* **Exercise aim**:
Update the rows below by replacing every "The width and height of the screenshot is" with "The screenshot dimensions are" and write them out again with nothing else changed.

* **Source material**:
+ + + +

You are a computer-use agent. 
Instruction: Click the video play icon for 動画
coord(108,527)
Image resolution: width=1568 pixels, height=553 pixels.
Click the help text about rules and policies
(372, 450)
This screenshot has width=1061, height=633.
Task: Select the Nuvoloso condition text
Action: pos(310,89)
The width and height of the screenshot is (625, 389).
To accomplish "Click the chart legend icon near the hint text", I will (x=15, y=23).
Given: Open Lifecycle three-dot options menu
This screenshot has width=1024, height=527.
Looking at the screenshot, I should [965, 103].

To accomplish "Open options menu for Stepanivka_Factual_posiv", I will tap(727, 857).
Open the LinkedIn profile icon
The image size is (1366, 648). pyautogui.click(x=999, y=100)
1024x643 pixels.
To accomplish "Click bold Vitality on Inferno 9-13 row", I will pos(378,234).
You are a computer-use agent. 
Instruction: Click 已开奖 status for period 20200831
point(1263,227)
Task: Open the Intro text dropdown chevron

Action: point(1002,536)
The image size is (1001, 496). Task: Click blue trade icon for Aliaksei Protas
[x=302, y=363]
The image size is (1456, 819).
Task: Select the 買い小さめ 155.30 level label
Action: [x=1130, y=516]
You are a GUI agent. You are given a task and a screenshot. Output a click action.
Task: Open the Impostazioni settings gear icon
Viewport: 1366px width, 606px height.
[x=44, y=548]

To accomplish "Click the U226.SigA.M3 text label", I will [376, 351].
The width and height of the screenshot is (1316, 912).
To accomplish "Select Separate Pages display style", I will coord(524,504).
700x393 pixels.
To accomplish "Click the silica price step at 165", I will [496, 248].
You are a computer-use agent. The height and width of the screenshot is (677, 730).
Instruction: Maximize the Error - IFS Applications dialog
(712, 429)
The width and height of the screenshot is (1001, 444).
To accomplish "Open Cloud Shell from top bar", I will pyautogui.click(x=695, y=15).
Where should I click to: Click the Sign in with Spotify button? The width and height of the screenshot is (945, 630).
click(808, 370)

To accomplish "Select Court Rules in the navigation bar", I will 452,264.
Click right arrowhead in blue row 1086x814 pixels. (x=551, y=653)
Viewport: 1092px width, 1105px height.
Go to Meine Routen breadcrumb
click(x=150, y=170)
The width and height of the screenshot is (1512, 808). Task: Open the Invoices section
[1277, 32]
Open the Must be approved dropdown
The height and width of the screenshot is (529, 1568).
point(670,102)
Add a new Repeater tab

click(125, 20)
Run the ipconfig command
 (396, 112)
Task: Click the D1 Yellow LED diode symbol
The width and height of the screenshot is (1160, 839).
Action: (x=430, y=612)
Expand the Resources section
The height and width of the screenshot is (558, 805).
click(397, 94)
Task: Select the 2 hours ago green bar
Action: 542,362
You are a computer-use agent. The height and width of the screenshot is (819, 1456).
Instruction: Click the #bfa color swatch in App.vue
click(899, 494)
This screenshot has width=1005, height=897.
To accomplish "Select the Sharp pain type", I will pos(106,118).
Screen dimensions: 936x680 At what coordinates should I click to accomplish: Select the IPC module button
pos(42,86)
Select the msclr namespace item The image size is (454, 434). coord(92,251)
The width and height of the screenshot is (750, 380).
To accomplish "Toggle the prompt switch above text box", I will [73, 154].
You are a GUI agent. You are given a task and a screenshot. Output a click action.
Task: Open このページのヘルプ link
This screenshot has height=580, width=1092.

+ + + +

* **Worked answer**:
You are a computer-use agent. 
Instruction: Click the video play icon for 動画
coord(108,527)
Image resolution: width=1568 pixels, height=553 pixels.
Click the help text about rules and policies
(372, 450)
This screenshot has width=1061, height=633.
Task: Select the Nuvoloso condition text
Action: pos(310,89)
The screenshot dimensions are (625, 389).
To accomplish "Click the chart legend icon near the hint text", I will (x=15, y=23).
Given: Open Lifecycle three-dot options menu
This screenshot has width=1024, height=527.
Looking at the screenshot, I should [965, 103].

To accomplish "Open options menu for Stepanivka_Factual_posiv", I will tap(727, 857).
Open the LinkedIn profile icon
The image size is (1366, 648). pyautogui.click(x=999, y=100)
1024x643 pixels.
To accomplish "Click bold Vitality on Inferno 9-13 row", I will pos(378,234).
You are a computer-use agent. 
Instruction: Click 已开奖 status for period 20200831
point(1263,227)
Task: Open the Intro text dropdown chevron

Action: point(1002,536)
The image size is (1001, 496). Task: Click blue trade icon for Aliaksei Protas
[x=302, y=363]
The image size is (1456, 819).
Task: Select the 買い小さめ 155.30 level label
Action: [x=1130, y=516]
You are a GUI agent. You are given a task and a screenshot. Output a click action.
Task: Open the Impostazioni settings gear icon
Viewport: 1366px width, 606px height.
[x=44, y=548]

To accomplish "Click the U226.SigA.M3 text label", I will [376, 351].
The screenshot dimensions are (1316, 912).
To accomplish "Select Separate Pages display style", I will coord(524,504).
700x393 pixels.
To accomplish "Click the silica price step at 165", I will [496, 248].
You are a computer-use agent. The height and width of the screenshot is (677, 730).
Instruction: Maximize the Error - IFS Applications dialog
(712, 429)
The screenshot dimensions are (1001, 444).
To accomplish "Open Cloud Shell from top bar", I will pyautogui.click(x=695, y=15).
Where should I click to: Click the Sign in with Spotify button? The screenshot dimensions are (945, 630).
click(808, 370)

To accomplish "Select Court Rules in the navigation bar", I will 452,264.
Click right arrowhead in blue row 1086x814 pixels. (x=551, y=653)
Viewport: 1092px width, 1105px height.
Go to Meine Routen breadcrumb
click(x=150, y=170)
The screenshot dimensions are (1512, 808). Task: Open the Invoices section
[1277, 32]
Open the Must be approved dropdown
The height and width of the screenshot is (529, 1568).
point(670,102)
Add a new Repeater tab

click(125, 20)
Run the ipconfig command
 (396, 112)
Task: Click the D1 Yellow LED diode symbol
The screenshot dimensions are (1160, 839).
Action: (x=430, y=612)
Expand the Resources section
The height and width of the screenshot is (558, 805).
click(397, 94)
Task: Select the 2 hours ago green bar
Action: 542,362
You are a computer-use agent. The height and width of the screenshot is (819, 1456).
Instruction: Click the #bfa color swatch in App.vue
click(899, 494)
This screenshot has width=1005, height=897.
To accomplish "Select the Sharp pain type", I will pos(106,118).
Screen dimensions: 936x680 At what coordinates should I click to accomplish: Select the IPC module button
pos(42,86)
Select the msclr namespace item The image size is (454, 434). coord(92,251)
The screenshot dimensions are (750, 380).
To accomplish "Toggle the prompt switch above text box", I will [73, 154].
You are a GUI agent. You are given a task and a screenshot. Output a click action.
Task: Open このページのヘルプ link
This screenshot has height=580, width=1092.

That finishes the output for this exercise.